Yelkenciliğin ulaşım, balıkçılık, taşımacılık veya başka ticari bir nedenle kullanılması çok eski olsa da yelkenciliğin spor ve hobi olarak yapılması yelkenli teknelerin ortaya çıkışından çok sonra gerçekleşmiştir. 14. Yüzyılda Hollanda ilk yatı yapan ülkedir. Ufak ve hızlı tekneler zengin gemi sahiplerince seferden dönen gemilerin karşılanması ve sefer kutlanması amacıyla kullanılmaya başlamıştır. Bu tekneler o zamanda “jaghts” adını almıştır.

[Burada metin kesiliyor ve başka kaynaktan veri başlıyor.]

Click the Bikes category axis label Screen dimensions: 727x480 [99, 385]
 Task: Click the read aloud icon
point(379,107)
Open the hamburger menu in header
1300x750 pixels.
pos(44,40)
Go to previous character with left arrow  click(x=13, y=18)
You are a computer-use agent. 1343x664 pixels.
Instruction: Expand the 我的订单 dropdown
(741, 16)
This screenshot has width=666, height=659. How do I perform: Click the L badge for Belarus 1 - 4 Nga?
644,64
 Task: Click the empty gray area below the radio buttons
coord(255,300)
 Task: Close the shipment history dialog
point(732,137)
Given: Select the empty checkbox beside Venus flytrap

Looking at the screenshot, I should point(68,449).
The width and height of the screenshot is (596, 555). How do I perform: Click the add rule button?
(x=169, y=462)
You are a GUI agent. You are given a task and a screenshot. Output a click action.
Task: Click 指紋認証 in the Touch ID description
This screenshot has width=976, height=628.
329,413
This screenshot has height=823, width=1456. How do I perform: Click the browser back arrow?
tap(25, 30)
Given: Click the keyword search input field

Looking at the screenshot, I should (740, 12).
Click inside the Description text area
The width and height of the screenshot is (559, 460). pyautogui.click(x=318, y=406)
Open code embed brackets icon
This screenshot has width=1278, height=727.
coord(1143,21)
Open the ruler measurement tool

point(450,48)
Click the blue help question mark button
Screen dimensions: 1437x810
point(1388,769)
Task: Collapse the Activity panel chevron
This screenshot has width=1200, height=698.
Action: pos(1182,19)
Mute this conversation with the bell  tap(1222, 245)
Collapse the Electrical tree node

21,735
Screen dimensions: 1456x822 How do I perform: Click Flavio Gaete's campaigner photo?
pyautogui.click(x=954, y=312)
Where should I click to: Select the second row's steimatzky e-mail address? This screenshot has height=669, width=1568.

Bu teknelerin zevk için denize açılması çok kısa sürede gerçekleşmiş ve yatçılık Hollanda genelinde zengin kesimce benimsenen bir hobi olmuştur.
İngiltere kralı 2. Charles 10 yıl boyunca Hollanda’da kalmış, kaldığı süre boyunca yatçılıkla ilgilenmiştir. 2.Charles İngiltere kralı olarak 1660’da döndüğünde Hollanda tarafından kendisine “MARY” adında 60 feetlik bir tekne hediye edilmiştir. Kendisi navigasyon ve gemi inşa dersleri almıştır. Hayatı boyunca yaklaşık 20 tane tekne yapmıştır. Günümüzde dünyanın ilk yatçısı olarak bilinmektedir.
Yatçılık 1700 lere kadar kralların sporu olarak kalmış fakat 1720’de İrlanda’da “Cork Water Club”, dünyanın ilk yatçılık kulübü, kurulmuş ve yatçılık ülkenin zengin kesimine hitap etmeye başlamıştır.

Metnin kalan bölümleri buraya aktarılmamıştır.